The worlds Scott creates in her fiction are full of these snags: the porosity of the (small) sutured subject, the preoccupation with who speaks when one speaks, the attention given to re-patterning the rhythms of language’s thinking in a form that avows various forms of vulnerability.

These get metabolized in Heroine by G.S. asking:

What is a heroine? And how do you make a heroine? The emphasis falling on the making,

“of hole-ding a project away from the mythology of the writer” (Briggs), from the mythology of the hero to make space for a new mythology, that of the heroine – the Amazone revolutionary armed with her black book – a journal where she records her involvement in resistance movements and street politics, a kind of unrehearsed poetic treatise on aesthetic and erotic interventions that might shape the memory of her future novel. The heroine: a contemplation of the embodiment of resistance and vulnerability – “not the published author for whom the work is done” (Briggs):

“She––” the final snag of the novel falling on the punctuation mark. The dash––a final strike in defiance of closure. An explosive indication, on a nano scale, that the narrative of Heroine is a narrative still on the run.

Have we caught up with it?

I often find myself thinking about the dynamics of certain works, and how closely or loosely their circulation might resemble the trajectory they followed upon of their “original” publication. Reading Heroine, with its snags through time, only encourages such a pathology.

Of course, the rhythm of the re-issued novel is going to be different to that of its original context of publication. I say that as though it is self-evident, and yet the proof of the kind of speed effected by a book, not just one that has been out of print, as it accelerates towards the future, “can indeed create profound disturbances” of the most delightful and ecstatic variety (Briggs).

My “old” copy of Heroine lies open next to the new edition. Do they speak to one another? Do they understand each other’s relations?

In its most ecstatic form, such collisions disrupt the forward march of chronological time, shoring up relations, catching on the delicately woven “now” we call the present moment. There’s the snag: the vulnerability and resistance that is so well captured in Scott’s Heroine.

We are in the presence of a great novel and an unspeakably talented and fantastic novelist whose output is nothing short of pure genius. These are not exaggerations that must step in to do the work for the failure to speak of what we love.

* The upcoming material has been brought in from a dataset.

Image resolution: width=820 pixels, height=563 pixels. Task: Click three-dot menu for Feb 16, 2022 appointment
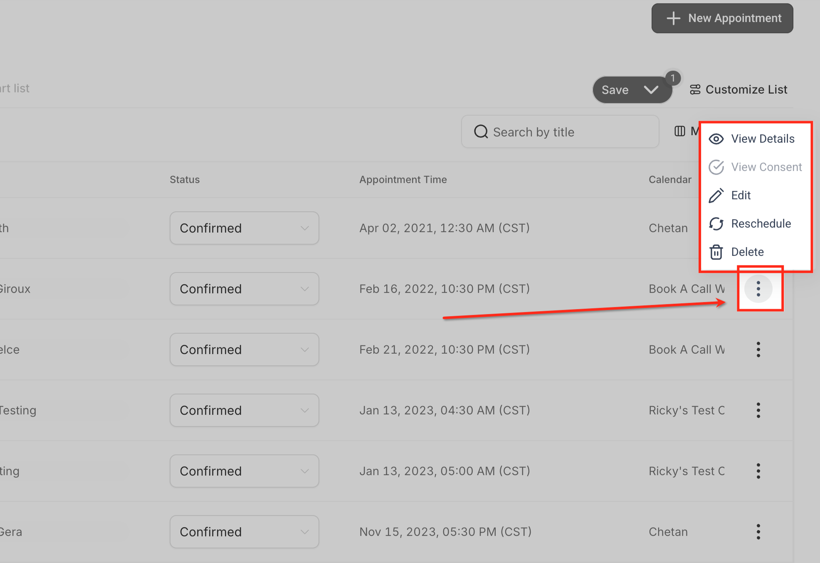tap(758, 289)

This is a call to attention
a run in the fabric of the night, which,
following the dysrhythmia of Heroine’s fling,
is full of possibilities.

There is no greater pleasure than to acknowledge a writer, friend and generous mentor as well as a book that continues to snag my whole heart.

And if introducing the generosity of a mentor and of a mind-altering book seems sentimental, let me assure you it is not. It is an ecstatic gesture of encounters, which is also the snag of poetry, or something woven like it.